Silverman placed an ad in the Times beginning Oct. 1, with an unlisted number that was set up and tightly monitored by the FBI. It didn’t take long after that. On Oct. 3 agents traced a threatening call to the mobile phone in Wachtler’s state-owned car, and they began to close the net. The blackmail payment was set for Nov. 7. According to the FBI complaint, Wachtler had made arrangements to pick up the $20,000 in a Manhattan alley, then drop off the embarrassing materials. Agents trailed him from Albany to Manhattan’s Upper East Side; along the way, they say, he stopped and phoned an employee of a hair salon near Silverman’s building. He allegedly offered the employee a “big tip” to pick up-at the entrance to the cellar stairway next door-the manila envelope supposedly containing the payment. But Wachtler himself never collected the envelope. Instead, the FBI says, he put on a cowboy hat as a disguise, stopped a cab and gave the driver $10 to deliver a package to Silverman that proved to contain only another threatening letter. Then he headed home on the Long Island Expressway, where agents finally got the word from Chertoff at a Manhattan command center: “Arrest him.”
Not the least puzzling aspect of the case was that from beginning to end, none of the people around Wachtler seemed to get a hint of anything wrong. Joseph Margiotta, a former Nassau County, N.Y., Republican leader and a close friend, said that when his daughter called him last Saturday night with the news of the judge’s arrest, “I told her, ‘You must be mistaken, it has to be some other judge’.” Psychiatrists were not surprised by such observations. People often “compartmentalize” different aspects of their feelings, says psychiatrist Gerald Kraines, who has treated many successful professionals for depression. “When a judge has his jurist’s robes on, that may compensate for the inadequacy in other parts of his life.” Manhattan psychoanalyst Theodore Rubin says that obsessive behavior can burst out like an “encapsulated insanity,” leaving a person otherwise rational.
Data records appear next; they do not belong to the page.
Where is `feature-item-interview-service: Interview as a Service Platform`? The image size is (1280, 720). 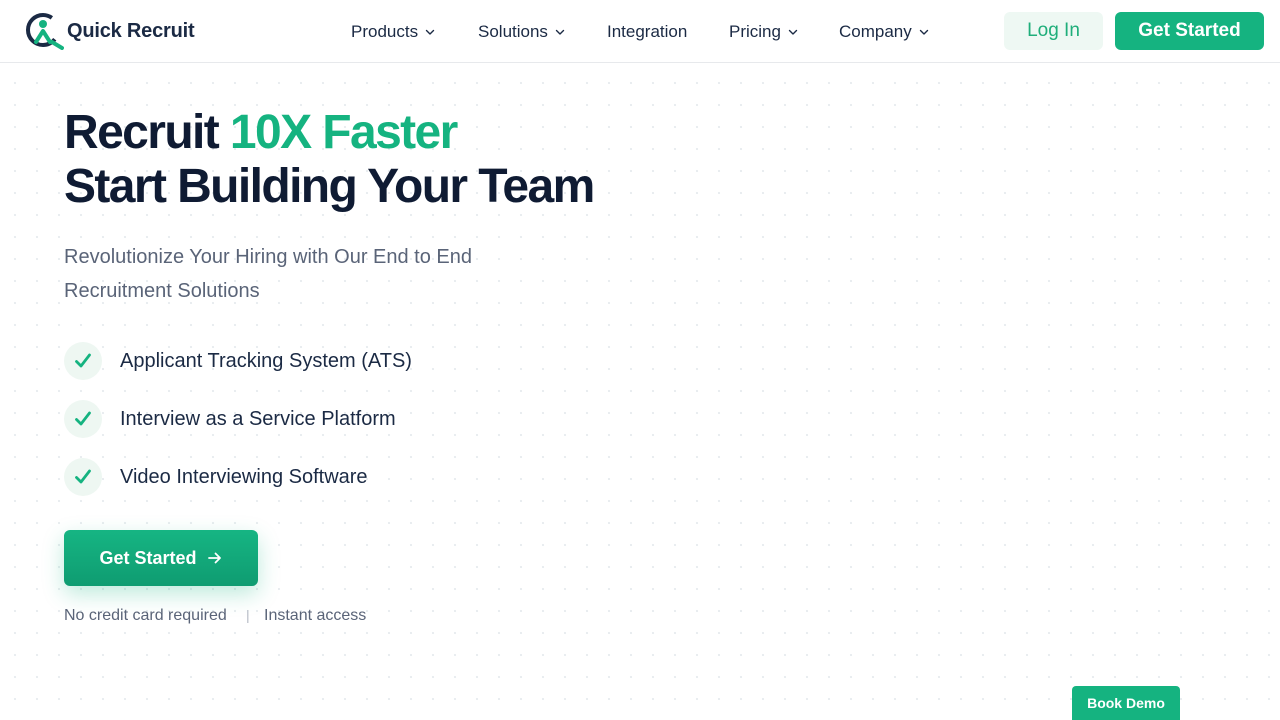
feature-item-interview-service: Interview as a Service Platform is located at coordinates (230, 419).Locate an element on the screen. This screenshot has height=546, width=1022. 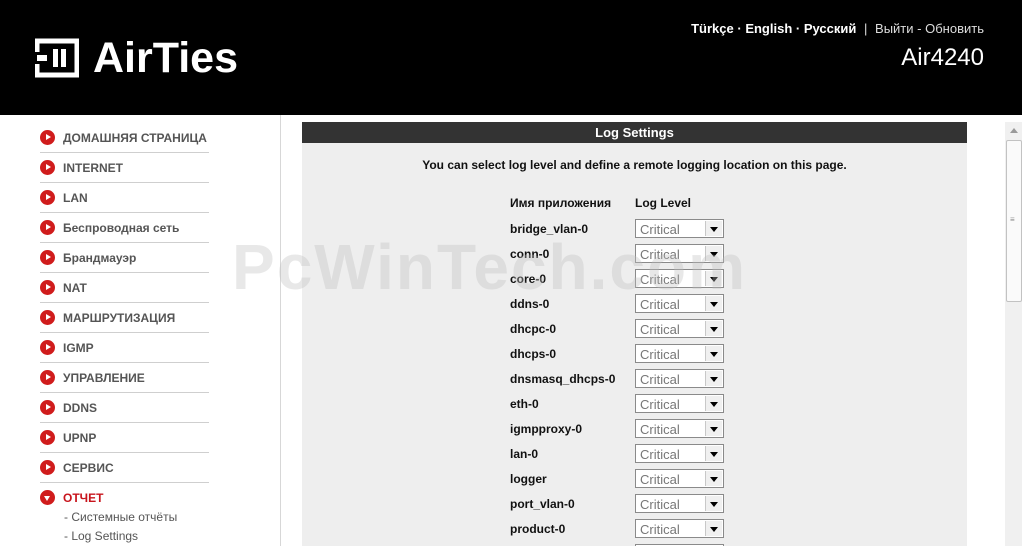
airties-logo: AirTies is located at coordinates (136, 58).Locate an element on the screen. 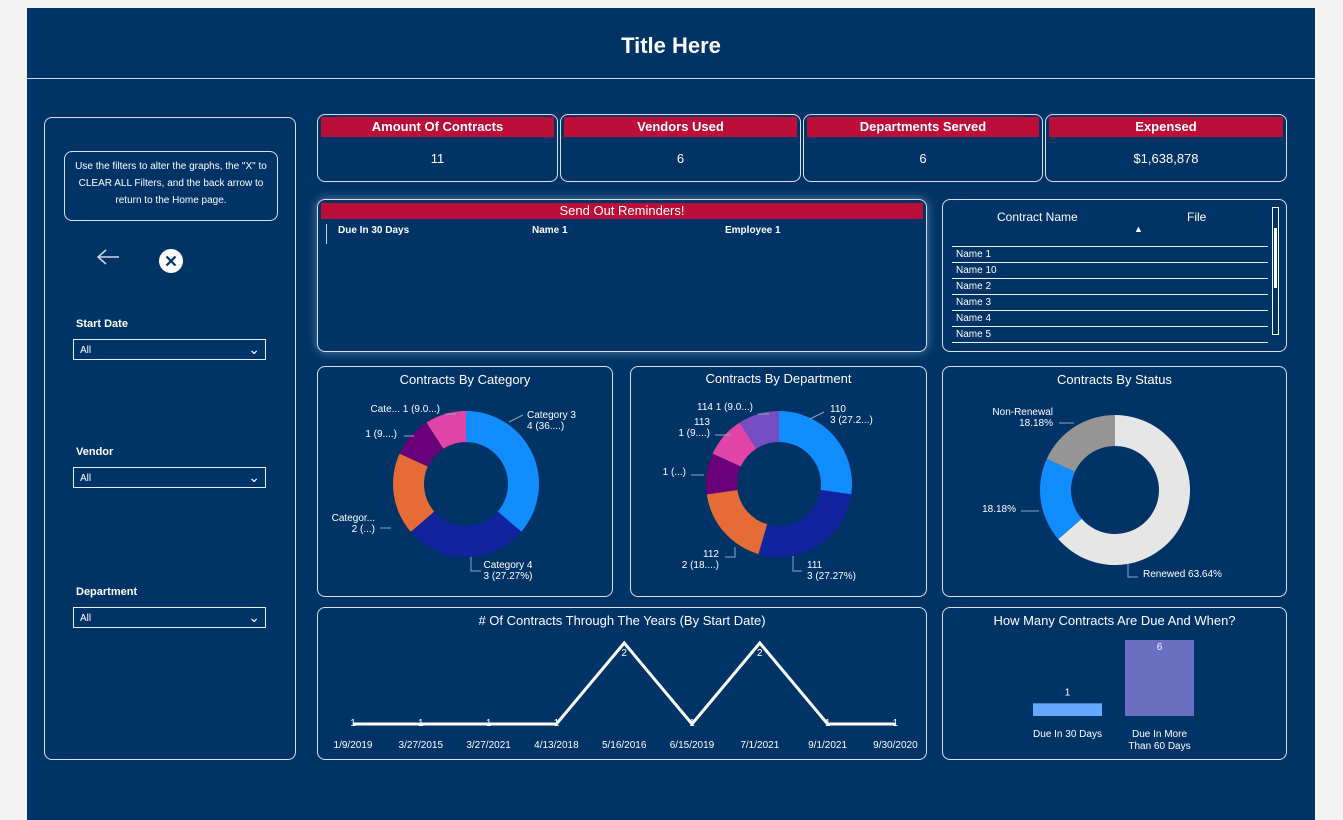 Image resolution: width=1343 pixels, height=820 pixels. scrollbar-thumb is located at coordinates (1276, 258). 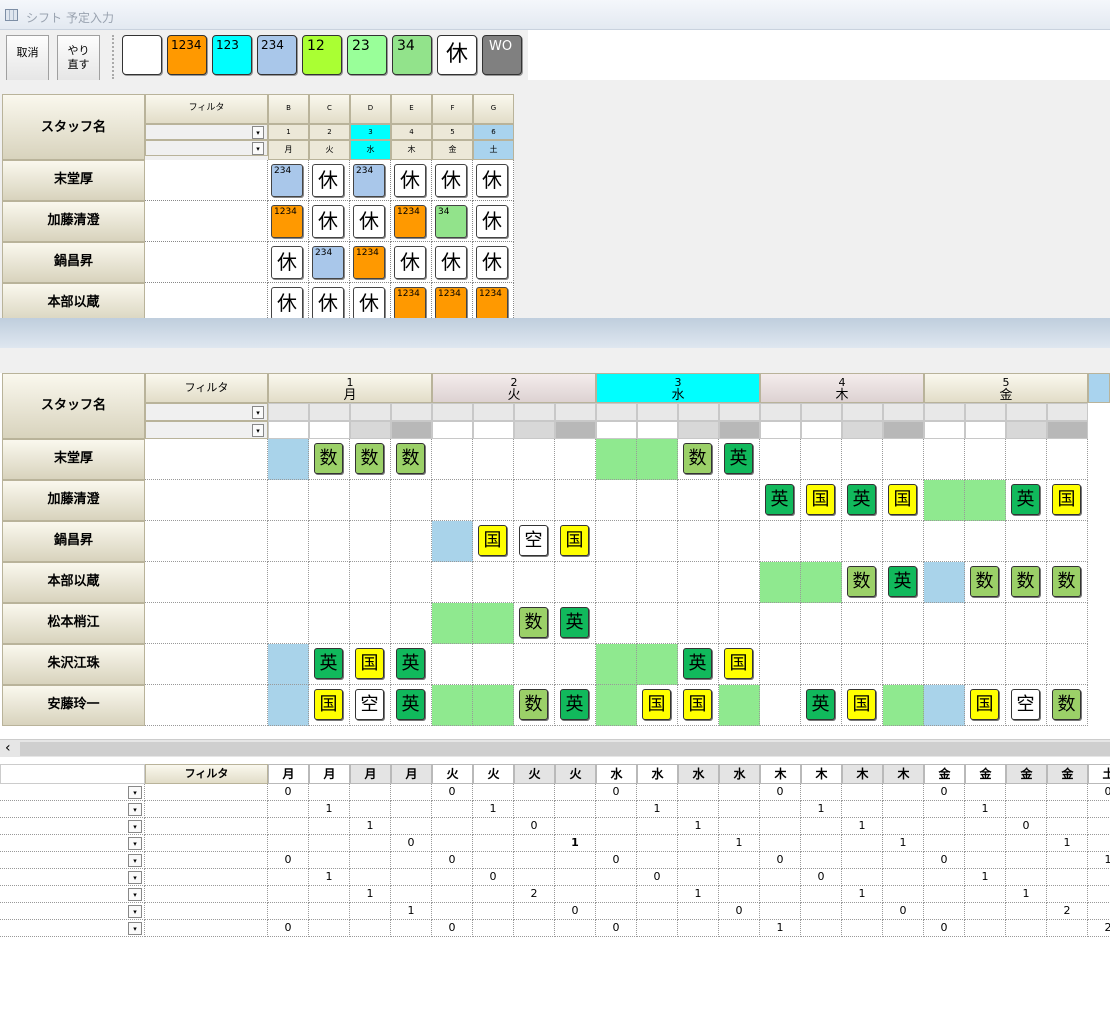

In the case of Joy Silverman’s spurned lover, the irrational may have won out, at least long enough to overturn his life-though perhaps not permanently. Shortly after Wachtler’s bail hearing, he called Richard Simons, now acting chief judge of the appeals court, to say he was resigning. “He asked us to forgive him for what he had done to the court’s reputation,” says Simons. “I said of course I forgave him. I don’t think there is a man alive who could’ve listened to him and not forgiven him.” For the woman who for months was a blackmailer’s uneasy target, forgiveness may take longer.